- Born: July 22, 1999 (age 27) Woburn, Massachusetts, U.S.
- Height: 6 ft 2 in (188 cm)
- Weight: 195 lb (88 kg; 13 st 13 lb)
- Position: Forward
- Shoots: Right
- NHL team Former teams: Vegas Golden Knights New York Islanders
- NHL draft: Undrafted
- Playing career: 2022–present

= Marc Gatcomb =

American ice hockey player (born 1999)

Marc Gatcomb (born July 22, 1999) is an American professional ice hockey player who is a forward for the Vegas Golden Knights of the National Hockey League.

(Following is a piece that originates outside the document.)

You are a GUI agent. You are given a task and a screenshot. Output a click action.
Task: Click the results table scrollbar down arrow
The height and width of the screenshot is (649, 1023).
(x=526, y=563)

An undrafted player, Gatcomb has also played in the NHL for the New York Islanders.

==Playing career==
Gatcomb played collegiate hockey with the University of Connecticut in the Hockey East. Following the completion of his senior season with the Huskies in 2021–22, Gatcomb immediately turned professional after signing a contract to join the Abbotsford Canucks of the AHL on April 3, 2022.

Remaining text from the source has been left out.